Questo tema è stato approfondito anche da un servizio della RAI regionale, trasmesso tre giorni fa, in cui Antonio Rodà, segretario provinciale della Uilm, ha definito la città come un vero e proprio “reperto di archeologia industriale”.

Secondo Rodà, il processo di desertificazione industriale è iniziato nel 2012 con la crisi della Sertubi, a cui sono seguite altre chiusure dolorose: la Ferriera nel 2020, la vertenza Flex ancora aperta dal 2021, la Wärtsilä nel 2022 e, nel 2025 appena iniziato, l’annuncio di U-Blox di licenziare 200 dipendenti.

Nonostante l’assessore regionale alle attività produttive, Sergio Emidio Bini, sostenga che Trieste rimanga attrattiva grazie a investimenti come quelli di Barilla, BAT e Illy; che MSC, rilevando la Wärtsilä, abbia previsto il mantenimento dei posti di lavoro; che il porto continui ad assumere personale: con tutto ciò, la preoccupazione per il futuro industriale della città resta forte, come ha sottolineato il direttore generale di Confindustria Massimiliano Ciarrocchi.

I sindacati di Cgil, Cisl e Uil in un recente comunicato stampa hanno lanciato un appello perché si affronti la questione in modo sistematico, evidenziando la mancanza di un piano strategico e l’assenza di politiche industriali incisive.

Già nel 2016 le organizzazioni denunciavano la necessità di un coordinamento istituzionale per gestire il tessuto economico e produttivo della città, allora riconosciuta come area di crisi industriale complessa.

L’accordo del 2017 tra Ministero dello Sviluppo Economico, Regione Friuli Venezia Giulia e altri enti locali per la riqualificazione e il rilancio dell’industria a Trieste sembrava promettente. Tuttavia, i risultati non sono stati sufficienti a invertire la tendenza.

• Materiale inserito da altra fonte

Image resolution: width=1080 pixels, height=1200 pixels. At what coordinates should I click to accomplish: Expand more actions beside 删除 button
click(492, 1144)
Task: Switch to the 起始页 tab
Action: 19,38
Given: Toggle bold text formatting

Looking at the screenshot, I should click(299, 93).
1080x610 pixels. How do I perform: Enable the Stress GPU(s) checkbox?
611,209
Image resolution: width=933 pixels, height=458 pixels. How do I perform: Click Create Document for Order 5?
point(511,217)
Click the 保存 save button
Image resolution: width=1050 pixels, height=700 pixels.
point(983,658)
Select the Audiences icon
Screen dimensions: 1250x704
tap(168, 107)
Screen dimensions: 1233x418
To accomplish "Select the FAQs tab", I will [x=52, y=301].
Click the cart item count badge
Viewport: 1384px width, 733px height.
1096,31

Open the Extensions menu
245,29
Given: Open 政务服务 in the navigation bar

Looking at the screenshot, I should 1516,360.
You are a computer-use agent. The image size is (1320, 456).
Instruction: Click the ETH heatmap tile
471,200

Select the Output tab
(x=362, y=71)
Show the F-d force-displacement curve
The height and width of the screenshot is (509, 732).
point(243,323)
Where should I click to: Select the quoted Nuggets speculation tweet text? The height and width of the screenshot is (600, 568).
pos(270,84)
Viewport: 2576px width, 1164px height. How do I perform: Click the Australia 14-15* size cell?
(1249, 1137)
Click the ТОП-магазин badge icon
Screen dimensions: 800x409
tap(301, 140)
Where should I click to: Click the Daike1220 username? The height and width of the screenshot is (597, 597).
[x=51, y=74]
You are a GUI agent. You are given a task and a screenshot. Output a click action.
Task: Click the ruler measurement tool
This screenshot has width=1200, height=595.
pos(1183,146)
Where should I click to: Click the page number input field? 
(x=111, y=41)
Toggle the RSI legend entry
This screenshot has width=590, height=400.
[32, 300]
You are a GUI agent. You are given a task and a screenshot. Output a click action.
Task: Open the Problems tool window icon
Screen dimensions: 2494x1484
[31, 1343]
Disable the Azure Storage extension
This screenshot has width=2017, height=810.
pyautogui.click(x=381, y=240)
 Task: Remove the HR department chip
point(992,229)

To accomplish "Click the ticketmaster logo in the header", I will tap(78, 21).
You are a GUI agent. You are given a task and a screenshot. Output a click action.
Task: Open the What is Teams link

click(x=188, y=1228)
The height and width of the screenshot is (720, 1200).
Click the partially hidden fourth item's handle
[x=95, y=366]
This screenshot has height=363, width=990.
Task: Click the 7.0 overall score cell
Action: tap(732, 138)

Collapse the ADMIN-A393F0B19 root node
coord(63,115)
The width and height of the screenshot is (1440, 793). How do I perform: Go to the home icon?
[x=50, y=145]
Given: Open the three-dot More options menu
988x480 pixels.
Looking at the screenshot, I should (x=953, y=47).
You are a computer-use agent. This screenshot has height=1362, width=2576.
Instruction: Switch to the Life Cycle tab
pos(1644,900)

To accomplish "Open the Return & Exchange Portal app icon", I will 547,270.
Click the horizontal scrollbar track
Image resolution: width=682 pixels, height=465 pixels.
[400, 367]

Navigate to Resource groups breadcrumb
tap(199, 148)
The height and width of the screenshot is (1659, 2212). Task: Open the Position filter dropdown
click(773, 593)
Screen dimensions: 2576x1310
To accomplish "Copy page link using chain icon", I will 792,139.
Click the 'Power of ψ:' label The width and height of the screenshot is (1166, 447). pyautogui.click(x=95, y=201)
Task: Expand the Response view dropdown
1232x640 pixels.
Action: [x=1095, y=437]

Il ridimensionamento della manifattura e la transizione verso un’economia basata principalmente sulla logistica hanno lasciato scoperti settori produttivi importanti.

Il declino industriale di Trieste è un campanello d’allarme per l’intero Paese. La città, con il suo porto strategico e le sue risorse accademiche e tecnologiche, ha ancora un grande potenziale. Per evitare che questo si disperda, è necessario un intervento deciso, che combini politiche industriali innovative, attrazione di nuovi investimenti e riqualificazione dei lavoratori.

Senza un cambio di direzione, Trieste rischia di perdere il suo ruolo di polo industriale, diventando un triste esempio delle conseguenze di una gestione inefficace delle crisi economiche e della scarsa lungimiranza della politica.

(Foto d’archivio: la manifestazione sindacale risale al 2022).